* _Instructions to follow_
Copy out the entries that follow. Leave none out.

+-------+

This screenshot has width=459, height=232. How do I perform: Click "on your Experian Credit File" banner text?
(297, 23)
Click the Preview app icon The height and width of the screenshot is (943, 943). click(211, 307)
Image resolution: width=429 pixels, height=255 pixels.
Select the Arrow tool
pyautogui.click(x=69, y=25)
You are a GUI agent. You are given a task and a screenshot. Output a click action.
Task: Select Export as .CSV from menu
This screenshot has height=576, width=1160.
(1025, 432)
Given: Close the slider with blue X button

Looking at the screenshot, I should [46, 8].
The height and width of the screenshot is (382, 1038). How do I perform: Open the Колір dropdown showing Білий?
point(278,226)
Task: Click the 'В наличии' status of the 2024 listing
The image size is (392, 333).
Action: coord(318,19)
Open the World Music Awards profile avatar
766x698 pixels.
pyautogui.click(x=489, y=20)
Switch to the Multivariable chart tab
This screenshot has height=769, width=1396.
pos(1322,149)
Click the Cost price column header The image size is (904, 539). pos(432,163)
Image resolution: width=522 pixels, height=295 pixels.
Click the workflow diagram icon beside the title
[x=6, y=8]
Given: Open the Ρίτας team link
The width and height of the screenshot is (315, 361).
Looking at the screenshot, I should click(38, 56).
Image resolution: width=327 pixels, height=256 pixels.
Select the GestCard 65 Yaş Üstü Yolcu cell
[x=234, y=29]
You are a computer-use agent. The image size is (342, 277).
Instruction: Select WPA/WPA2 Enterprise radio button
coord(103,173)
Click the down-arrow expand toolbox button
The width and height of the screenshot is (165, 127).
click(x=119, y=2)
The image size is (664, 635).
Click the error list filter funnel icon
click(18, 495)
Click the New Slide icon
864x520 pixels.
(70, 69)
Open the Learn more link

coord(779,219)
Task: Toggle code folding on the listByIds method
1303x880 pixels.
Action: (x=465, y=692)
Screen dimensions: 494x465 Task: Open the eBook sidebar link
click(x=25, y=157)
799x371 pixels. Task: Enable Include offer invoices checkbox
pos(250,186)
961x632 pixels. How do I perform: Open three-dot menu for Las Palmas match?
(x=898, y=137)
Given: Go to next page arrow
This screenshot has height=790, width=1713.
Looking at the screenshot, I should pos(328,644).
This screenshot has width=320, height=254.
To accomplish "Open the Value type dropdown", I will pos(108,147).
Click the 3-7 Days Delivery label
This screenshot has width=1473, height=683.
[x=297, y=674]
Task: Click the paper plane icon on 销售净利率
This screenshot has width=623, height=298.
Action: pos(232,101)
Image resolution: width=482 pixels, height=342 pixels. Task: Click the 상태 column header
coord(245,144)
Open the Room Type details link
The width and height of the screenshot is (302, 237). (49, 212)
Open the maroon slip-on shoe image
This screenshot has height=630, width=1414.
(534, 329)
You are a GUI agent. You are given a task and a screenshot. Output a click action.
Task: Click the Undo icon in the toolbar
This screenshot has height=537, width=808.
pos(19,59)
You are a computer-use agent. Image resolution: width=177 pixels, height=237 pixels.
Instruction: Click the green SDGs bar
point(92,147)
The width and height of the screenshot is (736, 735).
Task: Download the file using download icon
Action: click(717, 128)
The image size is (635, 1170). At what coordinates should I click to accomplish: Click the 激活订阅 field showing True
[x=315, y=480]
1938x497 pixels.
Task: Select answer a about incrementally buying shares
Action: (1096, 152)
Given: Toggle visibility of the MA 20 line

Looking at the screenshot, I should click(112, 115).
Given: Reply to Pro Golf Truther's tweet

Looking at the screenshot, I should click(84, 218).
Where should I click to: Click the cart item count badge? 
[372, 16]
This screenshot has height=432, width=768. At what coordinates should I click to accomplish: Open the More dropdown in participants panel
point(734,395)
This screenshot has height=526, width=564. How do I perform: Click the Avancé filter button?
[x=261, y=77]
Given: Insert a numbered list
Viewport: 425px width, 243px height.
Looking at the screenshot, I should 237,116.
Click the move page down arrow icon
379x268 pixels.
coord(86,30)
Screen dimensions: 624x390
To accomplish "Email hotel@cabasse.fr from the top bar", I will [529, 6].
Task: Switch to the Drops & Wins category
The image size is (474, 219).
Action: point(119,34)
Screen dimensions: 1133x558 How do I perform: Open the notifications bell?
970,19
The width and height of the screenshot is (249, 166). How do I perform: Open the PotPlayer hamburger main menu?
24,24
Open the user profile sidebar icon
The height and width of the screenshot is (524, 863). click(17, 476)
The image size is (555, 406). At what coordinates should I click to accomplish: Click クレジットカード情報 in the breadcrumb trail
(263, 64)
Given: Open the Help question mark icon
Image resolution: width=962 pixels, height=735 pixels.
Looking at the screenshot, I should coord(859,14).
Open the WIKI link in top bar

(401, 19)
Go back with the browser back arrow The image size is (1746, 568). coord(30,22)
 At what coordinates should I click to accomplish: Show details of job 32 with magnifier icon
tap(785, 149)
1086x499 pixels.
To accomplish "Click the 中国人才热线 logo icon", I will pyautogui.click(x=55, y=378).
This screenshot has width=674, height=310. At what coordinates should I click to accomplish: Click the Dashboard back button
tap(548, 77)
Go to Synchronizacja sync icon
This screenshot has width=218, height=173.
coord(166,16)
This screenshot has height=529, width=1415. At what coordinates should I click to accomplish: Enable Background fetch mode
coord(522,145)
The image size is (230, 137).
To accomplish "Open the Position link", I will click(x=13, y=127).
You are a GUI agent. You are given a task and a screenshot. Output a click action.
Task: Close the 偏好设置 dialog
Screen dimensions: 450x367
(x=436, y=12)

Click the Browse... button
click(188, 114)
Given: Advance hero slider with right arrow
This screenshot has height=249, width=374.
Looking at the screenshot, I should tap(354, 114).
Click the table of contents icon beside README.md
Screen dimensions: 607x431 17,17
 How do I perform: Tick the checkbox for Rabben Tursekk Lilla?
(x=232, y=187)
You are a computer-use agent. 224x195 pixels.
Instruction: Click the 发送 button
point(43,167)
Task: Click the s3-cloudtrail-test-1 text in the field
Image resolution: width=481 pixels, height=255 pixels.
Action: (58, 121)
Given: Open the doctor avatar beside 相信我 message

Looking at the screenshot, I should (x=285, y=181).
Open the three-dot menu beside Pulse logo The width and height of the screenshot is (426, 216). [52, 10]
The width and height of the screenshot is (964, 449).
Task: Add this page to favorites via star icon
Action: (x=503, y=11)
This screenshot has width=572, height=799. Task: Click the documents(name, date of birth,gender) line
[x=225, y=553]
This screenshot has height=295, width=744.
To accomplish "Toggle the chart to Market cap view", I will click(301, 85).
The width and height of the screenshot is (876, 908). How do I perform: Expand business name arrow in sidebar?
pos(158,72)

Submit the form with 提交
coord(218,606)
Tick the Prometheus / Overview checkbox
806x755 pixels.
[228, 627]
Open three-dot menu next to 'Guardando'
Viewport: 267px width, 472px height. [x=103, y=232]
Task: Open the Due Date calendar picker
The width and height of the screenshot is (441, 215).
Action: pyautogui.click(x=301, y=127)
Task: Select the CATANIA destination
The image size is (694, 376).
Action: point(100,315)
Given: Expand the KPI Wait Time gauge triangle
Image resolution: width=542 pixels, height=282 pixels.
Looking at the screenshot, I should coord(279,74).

+-------+

* _Output_
This screenshot has width=459, height=232. How do I perform: Click "on your Experian Credit File" banner text?
(297, 23)
Click the Preview app icon The height and width of the screenshot is (943, 943). click(211, 307)
Image resolution: width=429 pixels, height=255 pixels.
Select the Arrow tool
pyautogui.click(x=69, y=25)
You are a GUI agent. You are given a task and a screenshot. Output a click action.
Task: Select Export as .CSV from menu
This screenshot has height=576, width=1160.
(1025, 432)
Given: Close the slider with blue X button

Looking at the screenshot, I should [46, 8].
The height and width of the screenshot is (382, 1038). How do I perform: Open the Колір dropdown showing Білий?
point(278,226)
Task: Click the 'В наличии' status of the 2024 listing
The image size is (392, 333).
Action: coord(318,19)
Open the World Music Awards profile avatar
766x698 pixels.
pyautogui.click(x=489, y=20)
Switch to the Multivariable chart tab
This screenshot has height=769, width=1396.
pos(1322,149)
Click the Cost price column header The image size is (904, 539). pos(432,163)
Image resolution: width=522 pixels, height=295 pixels.
Click the workflow diagram icon beside the title
[x=6, y=8]
Given: Open the Ρίτας team link
The width and height of the screenshot is (315, 361).
Looking at the screenshot, I should click(38, 56).
Image resolution: width=327 pixels, height=256 pixels.
Select the GestCard 65 Yaş Üstü Yolcu cell
[x=234, y=29]
You are a computer-use agent. The image size is (342, 277).
Instruction: Select WPA/WPA2 Enterprise radio button
coord(103,173)
Click the down-arrow expand toolbox button
The width and height of the screenshot is (165, 127).
click(x=119, y=2)
The image size is (664, 635).
Click the error list filter funnel icon
click(18, 495)
Click the New Slide icon
864x520 pixels.
(70, 69)
Open the Learn more link

coord(779,219)
Task: Toggle code folding on the listByIds method
1303x880 pixels.
Action: (x=465, y=692)
Screen dimensions: 494x465 Task: Open the eBook sidebar link
click(x=25, y=157)
799x371 pixels. Task: Enable Include offer invoices checkbox
pos(250,186)
961x632 pixels. How do I perform: Open three-dot menu for Las Palmas match?
(x=898, y=137)
Given: Go to next page arrow
This screenshot has height=790, width=1713.
Looking at the screenshot, I should pos(328,644).
This screenshot has width=320, height=254.
To accomplish "Open the Value type dropdown", I will pos(108,147).
Click the 3-7 Days Delivery label
This screenshot has width=1473, height=683.
[x=297, y=674]
Task: Click the paper plane icon on 销售净利率
This screenshot has width=623, height=298.
Action: pos(232,101)
Image resolution: width=482 pixels, height=342 pixels. Task: Click the 상태 column header
coord(245,144)
Open the Room Type details link
The width and height of the screenshot is (302, 237). (49, 212)
Open the maroon slip-on shoe image
This screenshot has height=630, width=1414.
(534, 329)
You are a GUI agent. You are given a task and a screenshot. Output a click action.
Task: Click the Undo icon in the toolbar
This screenshot has height=537, width=808.
pos(19,59)
You are a computer-use agent. Image resolution: width=177 pixels, height=237 pixels.
Instruction: Click the green SDGs bar
point(92,147)
The width and height of the screenshot is (736, 735).
Task: Download the file using download icon
Action: click(717, 128)
The image size is (635, 1170). At what coordinates should I click to accomplish: Click the 激活订阅 field showing True
[x=315, y=480]
1938x497 pixels.
Task: Select answer a about incrementally buying shares
Action: (1096, 152)
Given: Toggle visibility of the MA 20 line

Looking at the screenshot, I should click(112, 115).
Given: Reply to Pro Golf Truther's tweet

Looking at the screenshot, I should click(84, 218).
Where should I click to: Click the cart item count badge? 
[372, 16]
This screenshot has height=432, width=768. At what coordinates should I click to accomplish: Open the More dropdown in participants panel
point(734,395)
This screenshot has height=526, width=564. How do I perform: Click the Avancé filter button?
[x=261, y=77]
Given: Insert a numbered list
Viewport: 425px width, 243px height.
Looking at the screenshot, I should 237,116.
Click the move page down arrow icon
379x268 pixels.
coord(86,30)
Screen dimensions: 624x390
To accomplish "Email hotel@cabasse.fr from the top bar", I will [529, 6].
Task: Switch to the Drops & Wins category
The image size is (474, 219).
Action: point(119,34)
Screen dimensions: 1133x558 How do I perform: Open the notifications bell?
970,19
The width and height of the screenshot is (249, 166). How do I perform: Open the PotPlayer hamburger main menu?
24,24
Open the user profile sidebar icon
The height and width of the screenshot is (524, 863). click(17, 476)
The image size is (555, 406). At what coordinates should I click to accomplish: Click クレジットカード情報 in the breadcrumb trail
(263, 64)
Given: Open the Help question mark icon
Image resolution: width=962 pixels, height=735 pixels.
Looking at the screenshot, I should coord(859,14).
Open the WIKI link in top bar

(401, 19)
Go back with the browser back arrow The image size is (1746, 568). coord(30,22)
 At what coordinates should I click to accomplish: Show details of job 32 with magnifier icon
tap(785, 149)
1086x499 pixels.
To accomplish "Click the 中国人才热线 logo icon", I will pyautogui.click(x=55, y=378).
This screenshot has width=674, height=310. At what coordinates should I click to accomplish: Click the Dashboard back button
tap(548, 77)
Go to Synchronizacja sync icon
This screenshot has width=218, height=173.
coord(166,16)
This screenshot has height=529, width=1415. At what coordinates should I click to accomplish: Enable Background fetch mode
coord(522,145)
The image size is (230, 137).
To accomplish "Open the Position link", I will click(x=13, y=127).
You are a GUI agent. You are given a task and a screenshot. Output a click action.
Task: Close the 偏好设置 dialog
Screen dimensions: 450x367
(x=436, y=12)

Click the Browse... button
click(188, 114)
Given: Advance hero slider with right arrow
This screenshot has height=249, width=374.
Looking at the screenshot, I should tap(354, 114).
Click the table of contents icon beside README.md
Screen dimensions: 607x431 17,17
 How do I perform: Tick the checkbox for Rabben Tursekk Lilla?
(x=232, y=187)
You are a computer-use agent. 224x195 pixels.
Instruction: Click the 发送 button
point(43,167)
Task: Click the s3-cloudtrail-test-1 text in the field
Image resolution: width=481 pixels, height=255 pixels.
Action: (58, 121)
Given: Open the doctor avatar beside 相信我 message

Looking at the screenshot, I should (x=285, y=181).
Open the three-dot menu beside Pulse logo The width and height of the screenshot is (426, 216). [52, 10]
The width and height of the screenshot is (964, 449).
Task: Add this page to favorites via star icon
Action: (x=503, y=11)
This screenshot has width=572, height=799. Task: Click the documents(name, date of birth,gender) line
[x=225, y=553]
This screenshot has height=295, width=744.
To accomplish "Toggle the chart to Market cap view", I will click(301, 85).
The width and height of the screenshot is (876, 908). How do I perform: Expand business name arrow in sidebar?
pos(158,72)

Submit the form with 提交
coord(218,606)
Tick the Prometheus / Overview checkbox
806x755 pixels.
[228, 627]
Open three-dot menu next to 'Guardando'
Viewport: 267px width, 472px height. [x=103, y=232]
Task: Open the Due Date calendar picker
The width and height of the screenshot is (441, 215).
Action: pyautogui.click(x=301, y=127)
Task: Select the CATANIA destination
The image size is (694, 376).
Action: point(100,315)
Given: Expand the KPI Wait Time gauge triangle
Image resolution: width=542 pixels, height=282 pixels.
Looking at the screenshot, I should coord(279,74).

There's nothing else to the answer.